== EXERCISES TO COMPLETE ==
• A. List the three areas in which, according to the article on faculty reviews, faculty were historically rewarded for excellence.
• B. Write the next passage of the article on faculty reviews, picking up after its final sentence.

== GIVEN TEXT ==

***

Diversity Statements Snuff Out Academic Freedom

by Dr. Allan Stam

Republished by arrangement with Bacon’s Rebellion.

Why should you care about faculty review policies at the University of Virginia and other public Virginia universities? You should care because they affect which faculty are likely to stay at a university and which faculty are likely to move on. In other words, they affect who will teach your children and grandchildren.

You should want universities to keep professors who conduct state-of-the-art research and excel at teaching their scholarly discipline. But that’s not what you’re going to get with the new guidelines issued by the UVa College and Graduate School of Arts & Sciences. (See the previous post.)

Pay raises and the annual reviews that affect them are powerful administrative tools that universities use to incentivize faculty efforts. Given that there are only so many hours in a day, faculty allocate their time towards areas that their employers reward and away from those that they do not.

Historically, faculty were rewarded for excellence in three areas: teaching, judged to great extent by student and peer evaluations; administrative service judged by one’s peers and immediate administrative supervisors; and research as evaluated by one’s colleagues or department chair. Deans and department chairs assess the value of faculty research by comparing the quantity and quality of a faculty member’s research to others’ research output in the department in question. These three areas served as the foundation of faculty evaluations, and with good reason. These three functional areas are the key areas of faculty work in support of research universities’ historic mission: the creation and dissemination of new knowledge.

Biochemists were evaluated in comparison to other biochemists. English professors were evaluated in comparison to other English professors. Peer evaluators and administrators alike recognized that research or scholarship in one area is not directly comparable to that in another area. Not only were biochemists compared to other biochemists, but their work was evaluated in the context of biochemistry, not other unrelated areas of work or effort. Until very recently everyone seemed to share the belief that biochemists were hired to do biochemistry, historians were hired to study history.

What of community service? Contributions to democracy? Assistance to political campaigns? Historically none of these factored into a professor’s annual review and subsequent pay raise. With a politically diverse faculty, expecting faculty members to contribute to any single political or policy platform would risk alienating those faculty members who disagreed with the political or policy position the administration might support. So, for the most part, political activism as associated with one’s job was openly discouraged.

***

== ENTRIES SUPPLIED ==
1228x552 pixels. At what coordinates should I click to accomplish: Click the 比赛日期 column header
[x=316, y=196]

***

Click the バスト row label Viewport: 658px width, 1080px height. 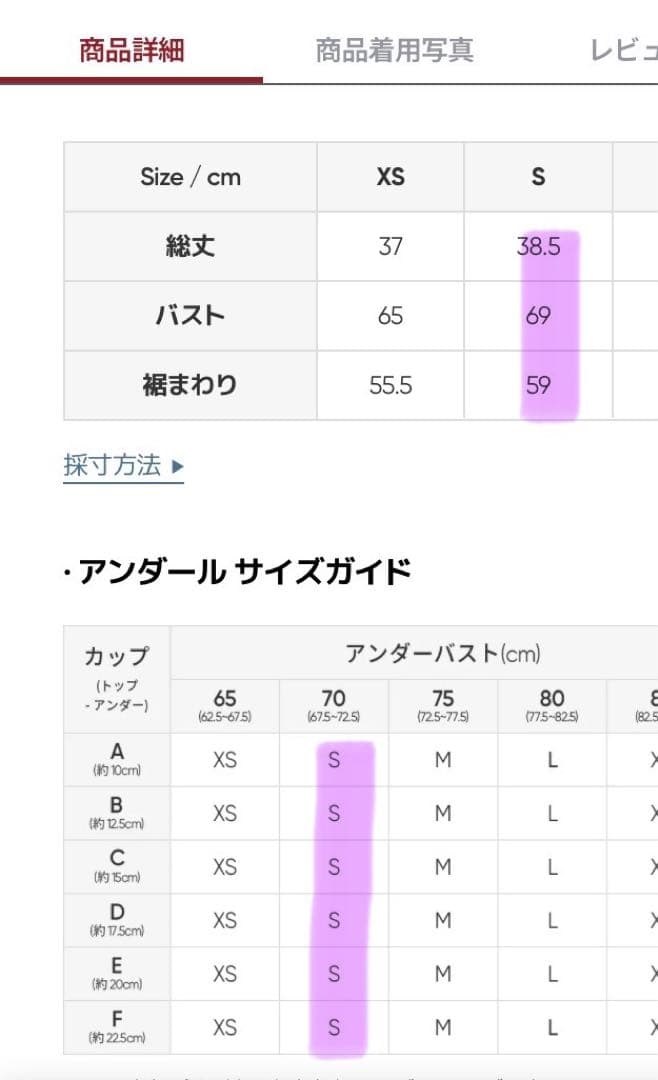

***

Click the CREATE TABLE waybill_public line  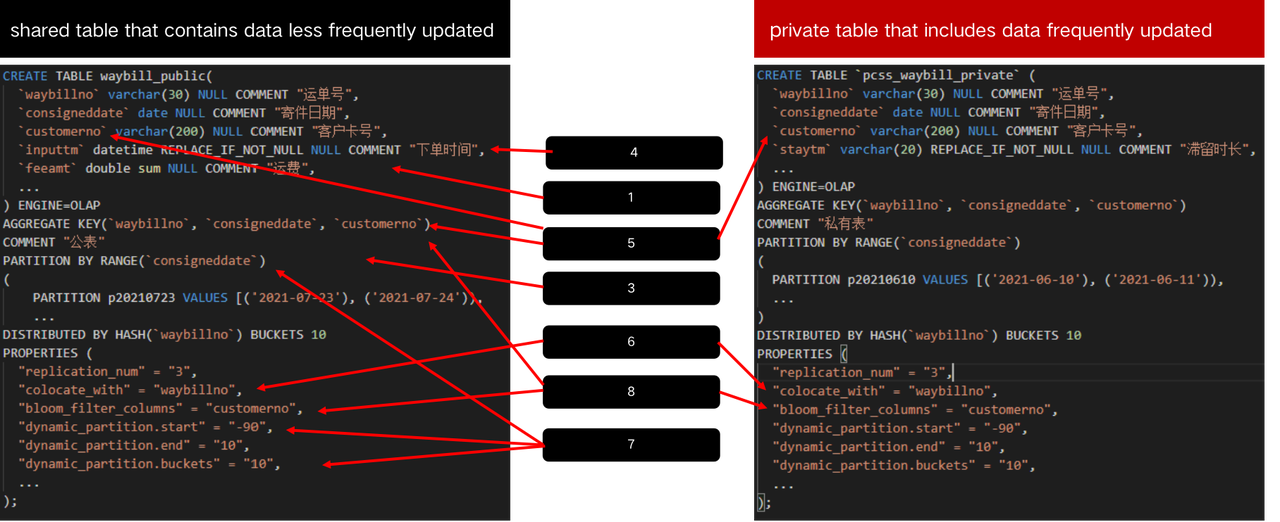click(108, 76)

***

== ANSWERS ==
• A. Teaching, administrative service, and research.

• B.
All of that is now changing. Today, university faculty and administrators form an ideological monoculture. Dissent from or disagreement with the university’s predominant political policy position is now actively discouraged. The faculty at the University of Virginia are now expected to toe the common line and pull towards one political objective, that of advancing the DEI agenda.

At UVA’s College and Graduate School of Arts and Sciences, the largest school at the university, faculty’s annual evaluation and in turn their future compensation will hinge not just on their teaching, research, and administrative service, but critically on their personal contributions to Diversity, Equity, and Inclusion (DEI) — a political agenda of the American ideological left.

While the university claims that it “does not discriminate on the basis of … political affiliation, … religion, sex, sexual orientation, veteran status, and family medical or genetic information,” its annual review and hiring practices do just that. As the Dean’s Office at the College of Arts and Sciences makes plain, their “goal is to embed diversity considerations across every mission area of the school. This approach is being used to address the need to enhance diversity and inclusion at every level.”

“Diversity” is the current code word for race-based affirmative action harking back to US Supreme Court Justice Lewis Powell’s diversity rationale in the landmark 1978 Regents vs. Bakke decision. There, by a slim 5-4 majority, the justices allowed the use of race in admissions decisions, not to make up for past wrongs or to compensate for current discrimination, but instead to foster a more fulsome educational environment based on the assumption that viewpoint diversity would be highly correlated with race or other group-based identities.

Whether one supports or opposes the use of affirmative action to affect the allocation of university resources, it is clearly a political policy issue. Voter ballot initiatives in states such as California and Michigan banned race-based discrimination in their university’s admissions processes. The University of Virginia continues, legally, to consider race and other group identities in their admissions process.

It goes far beyond a defensible disagreement on a public policy issue to tie employment, pay raises and professional advancement to one’s political views. Diversity statements punish faculty members for political views that depart from the accepted orthodoxy, and do what the university has pledged not to do — discriminate on the basis of political views.

Allan C. Stam is a University Professor of Politics and Public Policy at the University of Virginia.